Mega experiência estuda o impacto das alterações climáticas na biodiversidade da península ibérica

Mega experiência estuda o impacto das alterações climáticas na biodiversidade da península ibérica

Quando ouvimos falar em alterações climáticas uma das primeiras imagens que associamos é o derretimento do gelo nos pólos e o impacto que tem na biodiversidade dessas regiões. No entanto, os impactos das alterações climáticas não se limitam às regiões polares: corremos o risco de perder muitas espécies, caso os planos de conservação da biodiversidade não tenham em conta as mudanças no clima.
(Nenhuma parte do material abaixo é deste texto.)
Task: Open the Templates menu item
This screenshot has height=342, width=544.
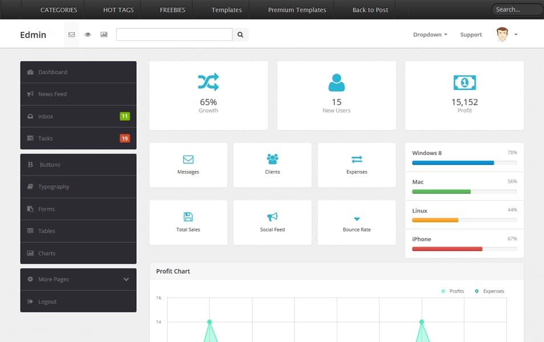Action: (x=226, y=10)
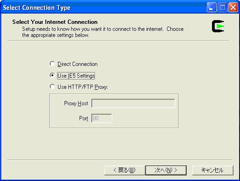Click the 戻る(B) back button
Screen dimensions: 240x181
coord(125,170)
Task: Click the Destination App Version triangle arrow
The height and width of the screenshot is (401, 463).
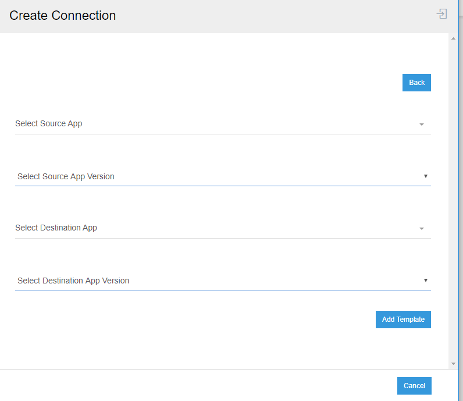Action: click(x=425, y=280)
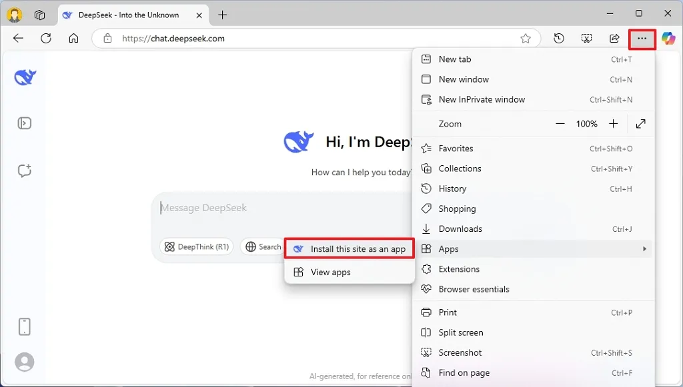Open the browser settings ellipsis menu
This screenshot has height=387, width=683.
641,39
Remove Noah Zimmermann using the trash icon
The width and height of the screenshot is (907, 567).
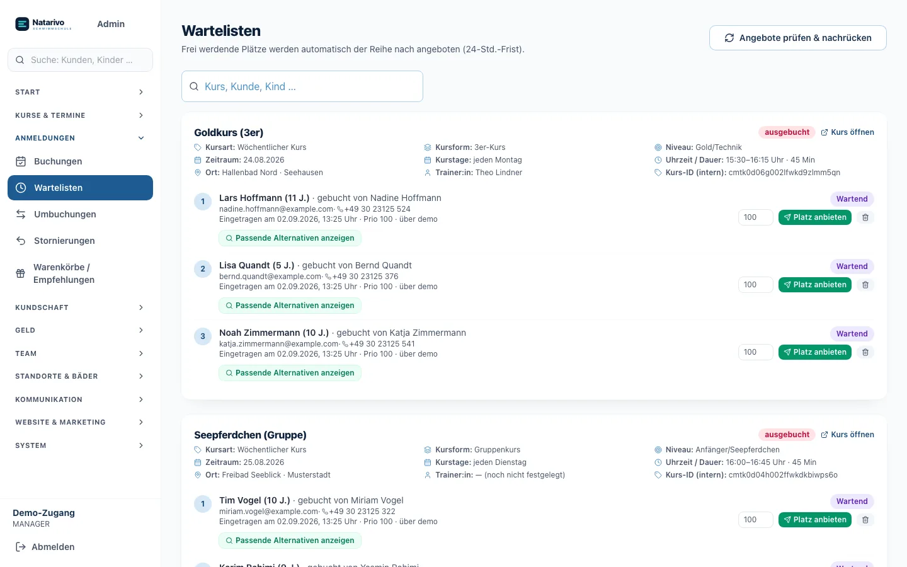click(x=865, y=352)
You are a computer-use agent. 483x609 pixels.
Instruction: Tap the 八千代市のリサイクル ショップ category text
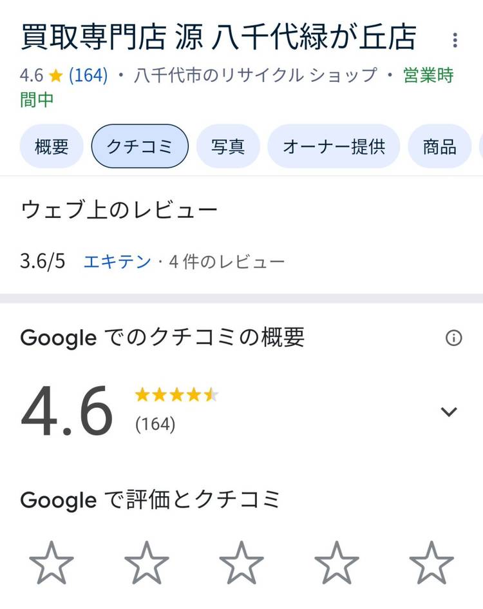click(256, 75)
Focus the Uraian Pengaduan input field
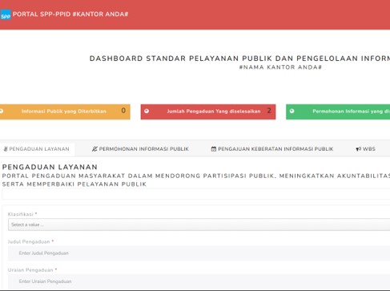The height and width of the screenshot is (291, 390). [x=199, y=281]
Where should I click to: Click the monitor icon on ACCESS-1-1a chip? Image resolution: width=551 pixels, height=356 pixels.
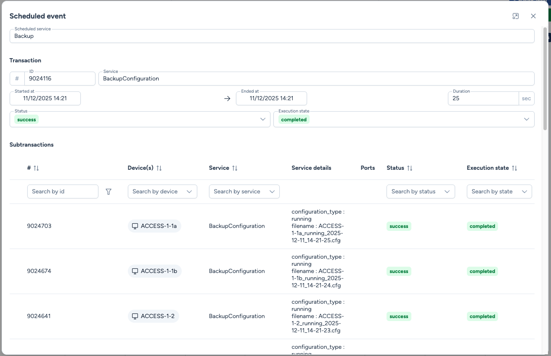click(135, 226)
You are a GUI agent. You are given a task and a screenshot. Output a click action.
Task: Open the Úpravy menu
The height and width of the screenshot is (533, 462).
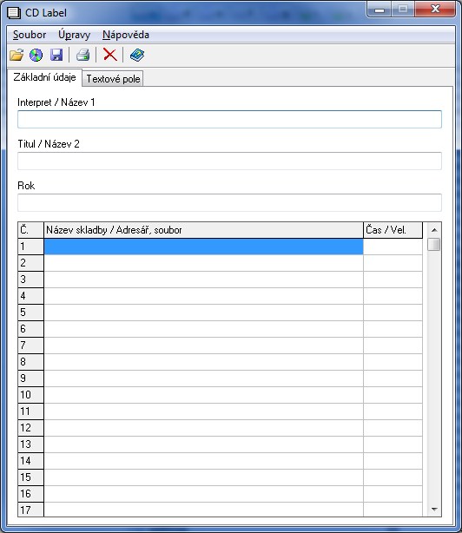coord(74,35)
Ou seja, para que seja possível salvaguardar a biodiversidade no futuro, é preciso conseguir prever qual será o impacto das alterações climáticas nas espécies de todo o mundo. Para responder a esta questão, uma equipa de investigadores da Universidade de Évora está a realizar uma experiência em campo por toda a Península Ibérica. A partir da alteração da temperatura em charcos artificiais, a equipa liderada pelo Profº Miguel Bastos Araújo pretende avaliar o impacto das mudanças do clima na biodiversidade da região. Foram instaladas 192 charcas artificiais em seis locais, escolhidos por possuir diferentes características climáticas, com o objectivo de testar as previsões de modelos teóricos sobre os efeitos das alterações climáticas na dinâmica dos ecossistemas aquáticos.

“Nas últimas décadas, o estudo do impacto das alterações climáticas na biodiversidade teve um avanço extraordinário. No entanto, continuam a existir incógnitas sobre como responderão os ecossistemas face ao desafio das alterações climáticas” – explica Miguel Araújo, professor catedrático convidado da Universidade de Évora e Investigador Principal do projecto Conservação da Biodiversidade num Mundo em Mudanças, financiado pelo programa InAlentejo, no qual se insere este estudo.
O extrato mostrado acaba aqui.